And our noontime competition continues . . .
We had some good arguments on both sides yesterday.
Jonathan writes:
In my experience, comedians are great when they’re on-stage and morose and unappealing off-stage. Sullivan, on the other hand, was morose and unappealing on-stage, and witty and charming off-stage, or so I’ve heard. This comes down, then, to deciding whether the speaker treats the seminar as a stage or not. I don’t think Sullivan would, because it’s not a “rilly big shew.”
That’s some fancy counterintuitive reasoning: Go with Sullivan because he won’t take it seriously so his pleasant off-stage personality will show up.
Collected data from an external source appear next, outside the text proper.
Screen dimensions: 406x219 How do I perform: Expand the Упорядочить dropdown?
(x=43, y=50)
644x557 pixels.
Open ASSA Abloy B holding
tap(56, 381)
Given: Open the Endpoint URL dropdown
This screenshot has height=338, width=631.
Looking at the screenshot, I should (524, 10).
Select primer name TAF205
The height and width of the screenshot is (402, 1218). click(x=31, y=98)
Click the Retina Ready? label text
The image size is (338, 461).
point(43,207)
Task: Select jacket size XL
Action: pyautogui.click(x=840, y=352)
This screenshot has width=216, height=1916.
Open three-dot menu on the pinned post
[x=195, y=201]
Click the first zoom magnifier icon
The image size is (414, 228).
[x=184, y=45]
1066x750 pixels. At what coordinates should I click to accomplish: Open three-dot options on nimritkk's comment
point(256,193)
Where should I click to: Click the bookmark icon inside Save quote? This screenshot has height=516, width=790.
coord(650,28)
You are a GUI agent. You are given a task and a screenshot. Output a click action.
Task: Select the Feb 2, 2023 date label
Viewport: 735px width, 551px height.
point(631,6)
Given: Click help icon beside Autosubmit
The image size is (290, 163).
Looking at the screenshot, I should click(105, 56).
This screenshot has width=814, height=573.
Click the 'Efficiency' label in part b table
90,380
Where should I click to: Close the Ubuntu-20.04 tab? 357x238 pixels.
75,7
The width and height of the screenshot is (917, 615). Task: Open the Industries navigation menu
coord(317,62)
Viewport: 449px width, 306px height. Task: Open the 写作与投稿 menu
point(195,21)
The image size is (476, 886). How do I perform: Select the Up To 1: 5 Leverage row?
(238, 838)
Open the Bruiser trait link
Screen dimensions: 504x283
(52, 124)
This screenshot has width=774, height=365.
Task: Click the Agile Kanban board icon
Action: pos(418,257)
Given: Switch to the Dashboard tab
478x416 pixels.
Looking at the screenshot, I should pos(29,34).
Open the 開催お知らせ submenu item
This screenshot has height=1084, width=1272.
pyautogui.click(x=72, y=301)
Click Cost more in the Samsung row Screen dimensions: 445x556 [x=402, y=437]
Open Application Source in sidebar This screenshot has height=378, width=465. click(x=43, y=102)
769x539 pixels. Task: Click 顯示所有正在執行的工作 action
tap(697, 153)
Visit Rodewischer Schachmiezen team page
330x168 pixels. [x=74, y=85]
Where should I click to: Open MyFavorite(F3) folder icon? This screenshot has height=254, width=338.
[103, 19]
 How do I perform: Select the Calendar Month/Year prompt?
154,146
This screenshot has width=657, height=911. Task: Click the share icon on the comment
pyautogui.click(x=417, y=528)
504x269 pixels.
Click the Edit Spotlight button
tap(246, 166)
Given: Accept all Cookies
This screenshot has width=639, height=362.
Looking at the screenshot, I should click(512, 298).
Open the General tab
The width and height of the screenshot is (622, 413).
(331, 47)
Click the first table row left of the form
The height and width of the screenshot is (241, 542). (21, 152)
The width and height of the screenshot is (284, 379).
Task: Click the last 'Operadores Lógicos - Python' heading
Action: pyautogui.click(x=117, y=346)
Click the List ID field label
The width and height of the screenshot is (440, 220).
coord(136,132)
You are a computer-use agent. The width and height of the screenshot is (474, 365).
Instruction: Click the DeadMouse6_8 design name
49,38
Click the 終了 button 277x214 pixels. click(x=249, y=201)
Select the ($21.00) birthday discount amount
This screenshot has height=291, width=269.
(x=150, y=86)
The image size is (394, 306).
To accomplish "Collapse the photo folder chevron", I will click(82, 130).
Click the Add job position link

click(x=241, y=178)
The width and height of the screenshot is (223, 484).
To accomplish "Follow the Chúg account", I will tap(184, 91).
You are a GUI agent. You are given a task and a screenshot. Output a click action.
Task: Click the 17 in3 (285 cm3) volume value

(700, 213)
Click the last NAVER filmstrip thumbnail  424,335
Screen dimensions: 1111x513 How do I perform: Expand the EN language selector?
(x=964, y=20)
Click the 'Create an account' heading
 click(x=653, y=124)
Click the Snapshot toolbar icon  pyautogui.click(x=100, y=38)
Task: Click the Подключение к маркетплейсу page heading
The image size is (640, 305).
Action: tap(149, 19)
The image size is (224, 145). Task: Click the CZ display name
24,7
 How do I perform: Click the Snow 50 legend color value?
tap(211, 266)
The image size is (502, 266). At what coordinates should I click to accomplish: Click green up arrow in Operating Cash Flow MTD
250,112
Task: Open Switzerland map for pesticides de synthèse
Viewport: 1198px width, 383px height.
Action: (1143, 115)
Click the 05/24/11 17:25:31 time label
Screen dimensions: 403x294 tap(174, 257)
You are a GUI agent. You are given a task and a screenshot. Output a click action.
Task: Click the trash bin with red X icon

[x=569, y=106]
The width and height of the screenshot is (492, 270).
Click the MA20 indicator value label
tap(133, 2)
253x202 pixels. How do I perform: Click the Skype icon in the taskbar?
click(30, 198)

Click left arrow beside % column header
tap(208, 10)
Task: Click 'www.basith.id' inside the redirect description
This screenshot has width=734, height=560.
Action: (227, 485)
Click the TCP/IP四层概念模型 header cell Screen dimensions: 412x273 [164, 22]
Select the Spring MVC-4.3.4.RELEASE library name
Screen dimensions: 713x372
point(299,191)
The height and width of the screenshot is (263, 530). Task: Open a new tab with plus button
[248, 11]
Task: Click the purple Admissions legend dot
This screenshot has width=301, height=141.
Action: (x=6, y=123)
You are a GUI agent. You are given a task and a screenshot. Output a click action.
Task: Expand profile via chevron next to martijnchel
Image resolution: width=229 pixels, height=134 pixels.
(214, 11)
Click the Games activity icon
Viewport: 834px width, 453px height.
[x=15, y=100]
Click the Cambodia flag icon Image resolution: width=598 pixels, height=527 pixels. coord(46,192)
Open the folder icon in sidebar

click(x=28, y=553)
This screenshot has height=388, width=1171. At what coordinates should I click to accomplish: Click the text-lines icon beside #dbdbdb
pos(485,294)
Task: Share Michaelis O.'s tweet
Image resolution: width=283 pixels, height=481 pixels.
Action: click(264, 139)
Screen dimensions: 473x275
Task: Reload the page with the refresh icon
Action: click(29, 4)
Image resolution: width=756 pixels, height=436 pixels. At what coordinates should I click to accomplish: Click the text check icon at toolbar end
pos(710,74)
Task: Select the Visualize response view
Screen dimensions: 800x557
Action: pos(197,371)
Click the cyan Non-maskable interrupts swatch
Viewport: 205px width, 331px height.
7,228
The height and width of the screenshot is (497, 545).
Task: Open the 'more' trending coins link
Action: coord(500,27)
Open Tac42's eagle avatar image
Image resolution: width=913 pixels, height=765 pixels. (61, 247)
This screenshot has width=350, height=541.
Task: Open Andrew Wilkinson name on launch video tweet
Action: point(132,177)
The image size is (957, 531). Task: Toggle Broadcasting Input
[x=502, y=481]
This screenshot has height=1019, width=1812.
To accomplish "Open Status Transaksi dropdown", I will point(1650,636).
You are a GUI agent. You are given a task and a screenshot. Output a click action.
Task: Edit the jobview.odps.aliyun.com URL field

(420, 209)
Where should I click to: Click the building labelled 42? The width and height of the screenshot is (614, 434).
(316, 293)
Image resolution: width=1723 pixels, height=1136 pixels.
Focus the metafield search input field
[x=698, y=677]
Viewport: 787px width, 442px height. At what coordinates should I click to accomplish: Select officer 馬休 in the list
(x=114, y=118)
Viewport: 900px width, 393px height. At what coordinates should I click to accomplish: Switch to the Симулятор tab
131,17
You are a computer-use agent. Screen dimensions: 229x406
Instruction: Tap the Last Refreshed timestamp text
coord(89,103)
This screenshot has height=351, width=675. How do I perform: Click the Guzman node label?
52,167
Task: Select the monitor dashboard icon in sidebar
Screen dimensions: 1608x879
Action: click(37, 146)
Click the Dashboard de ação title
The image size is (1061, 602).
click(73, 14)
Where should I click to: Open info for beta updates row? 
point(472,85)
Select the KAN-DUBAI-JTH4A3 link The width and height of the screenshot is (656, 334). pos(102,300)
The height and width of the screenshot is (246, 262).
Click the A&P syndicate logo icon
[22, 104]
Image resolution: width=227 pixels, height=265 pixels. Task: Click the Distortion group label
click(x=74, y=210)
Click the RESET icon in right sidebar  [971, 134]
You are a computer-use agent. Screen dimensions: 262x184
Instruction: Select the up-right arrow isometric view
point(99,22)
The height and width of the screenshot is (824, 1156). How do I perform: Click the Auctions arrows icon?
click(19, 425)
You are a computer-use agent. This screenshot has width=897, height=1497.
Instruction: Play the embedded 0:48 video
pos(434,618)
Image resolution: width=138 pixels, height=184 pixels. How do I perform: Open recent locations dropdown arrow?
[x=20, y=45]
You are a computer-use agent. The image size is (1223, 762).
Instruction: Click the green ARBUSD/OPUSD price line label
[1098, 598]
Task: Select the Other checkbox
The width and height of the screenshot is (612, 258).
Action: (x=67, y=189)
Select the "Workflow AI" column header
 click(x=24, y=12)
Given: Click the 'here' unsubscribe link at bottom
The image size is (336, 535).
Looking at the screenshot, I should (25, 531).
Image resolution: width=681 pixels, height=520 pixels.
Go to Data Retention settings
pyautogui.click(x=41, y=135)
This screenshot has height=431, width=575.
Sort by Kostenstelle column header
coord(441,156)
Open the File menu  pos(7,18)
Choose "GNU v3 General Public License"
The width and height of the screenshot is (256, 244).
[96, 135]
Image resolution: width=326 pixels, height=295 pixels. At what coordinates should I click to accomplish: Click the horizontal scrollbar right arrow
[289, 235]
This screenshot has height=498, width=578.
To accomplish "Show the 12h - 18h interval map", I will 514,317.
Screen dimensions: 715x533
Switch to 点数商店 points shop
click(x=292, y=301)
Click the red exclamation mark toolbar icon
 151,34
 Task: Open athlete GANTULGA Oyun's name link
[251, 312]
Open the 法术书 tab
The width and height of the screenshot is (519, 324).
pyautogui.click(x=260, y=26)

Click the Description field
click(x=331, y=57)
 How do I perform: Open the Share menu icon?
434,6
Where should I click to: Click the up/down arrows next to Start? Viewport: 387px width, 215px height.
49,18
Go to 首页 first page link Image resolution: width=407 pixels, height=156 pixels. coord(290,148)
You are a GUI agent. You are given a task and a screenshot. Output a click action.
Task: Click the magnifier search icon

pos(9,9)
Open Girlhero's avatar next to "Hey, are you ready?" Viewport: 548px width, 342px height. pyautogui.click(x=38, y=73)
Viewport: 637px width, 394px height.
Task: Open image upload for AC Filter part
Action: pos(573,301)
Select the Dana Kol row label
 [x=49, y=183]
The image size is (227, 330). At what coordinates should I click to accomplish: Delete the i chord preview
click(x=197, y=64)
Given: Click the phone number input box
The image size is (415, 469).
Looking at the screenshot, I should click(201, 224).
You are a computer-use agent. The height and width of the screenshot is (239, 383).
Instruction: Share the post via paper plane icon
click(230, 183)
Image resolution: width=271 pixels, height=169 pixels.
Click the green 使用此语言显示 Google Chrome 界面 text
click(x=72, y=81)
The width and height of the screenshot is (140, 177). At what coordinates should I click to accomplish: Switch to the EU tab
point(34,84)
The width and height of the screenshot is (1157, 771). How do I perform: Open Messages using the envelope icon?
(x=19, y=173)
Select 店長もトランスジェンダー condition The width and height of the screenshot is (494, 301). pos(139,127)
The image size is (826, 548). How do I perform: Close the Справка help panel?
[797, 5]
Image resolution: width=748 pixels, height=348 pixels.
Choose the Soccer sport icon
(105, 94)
On the other hand, Zbicyclist goes with the quip:
Your Show of Shows -> Your Seminar of Seminars. Render unto Caesar.
I like it. Sid advances.
For our next contest, things get more interesting. In one corner, the greatest female athlete of all time, an all-sport trailblazer. In the other, the chairman of the United States House Permanent Select Committee on Intelligence, who’s been in the news lately for his investigation of Russian involvement in the U.S. election. He knows all sorts of secrets.
If the seminar’s in the statistics department, Babe, no question. For the political science department, it would have to be Adam. But this is a university-wide seminar (inspired by this Latour-fest, remember?), so I think they both have a shot.